:: Extracted entries ::

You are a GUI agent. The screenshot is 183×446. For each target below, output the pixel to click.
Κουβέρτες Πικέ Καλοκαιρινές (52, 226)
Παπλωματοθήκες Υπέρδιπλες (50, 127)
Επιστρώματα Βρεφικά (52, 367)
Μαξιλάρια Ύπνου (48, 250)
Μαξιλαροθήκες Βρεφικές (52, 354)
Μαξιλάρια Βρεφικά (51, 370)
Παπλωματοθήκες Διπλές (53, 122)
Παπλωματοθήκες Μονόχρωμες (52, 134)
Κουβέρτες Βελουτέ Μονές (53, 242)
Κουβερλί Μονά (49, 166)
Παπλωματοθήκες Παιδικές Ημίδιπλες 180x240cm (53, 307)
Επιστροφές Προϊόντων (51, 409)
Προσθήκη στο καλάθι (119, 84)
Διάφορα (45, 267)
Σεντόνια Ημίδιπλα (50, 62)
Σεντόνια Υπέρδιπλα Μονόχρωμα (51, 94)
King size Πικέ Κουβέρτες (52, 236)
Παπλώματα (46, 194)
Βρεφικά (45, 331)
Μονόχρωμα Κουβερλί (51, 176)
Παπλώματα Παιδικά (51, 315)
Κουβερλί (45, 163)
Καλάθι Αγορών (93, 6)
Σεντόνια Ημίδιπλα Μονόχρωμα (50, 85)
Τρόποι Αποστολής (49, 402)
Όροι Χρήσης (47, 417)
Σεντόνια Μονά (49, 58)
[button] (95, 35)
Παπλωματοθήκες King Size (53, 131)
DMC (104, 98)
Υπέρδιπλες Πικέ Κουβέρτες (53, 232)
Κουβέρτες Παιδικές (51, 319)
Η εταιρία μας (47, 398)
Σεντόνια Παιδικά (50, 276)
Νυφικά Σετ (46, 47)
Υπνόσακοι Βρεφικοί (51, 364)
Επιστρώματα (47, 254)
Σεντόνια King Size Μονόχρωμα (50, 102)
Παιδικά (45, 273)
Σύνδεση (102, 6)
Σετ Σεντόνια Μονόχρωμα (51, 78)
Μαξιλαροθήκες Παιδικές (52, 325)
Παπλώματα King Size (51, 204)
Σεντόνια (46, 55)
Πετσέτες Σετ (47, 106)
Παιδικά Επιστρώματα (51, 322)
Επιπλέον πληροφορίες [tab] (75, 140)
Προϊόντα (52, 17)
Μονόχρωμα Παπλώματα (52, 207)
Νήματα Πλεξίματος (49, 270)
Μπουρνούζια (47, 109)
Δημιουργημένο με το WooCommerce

:::

- **Exercise brief**: Reproduce the records from the line with "Νήματα Πλεξίματος (49, 270)" through the end of the records, requests included, offsetting every coordinate in the answers by -136.

- **Answer to the problem**:
Νήματα Πλεξίματος (-87, 134)
Μπουρνούζια (-89, -27)
Δημιουργημένο με το WooCommerce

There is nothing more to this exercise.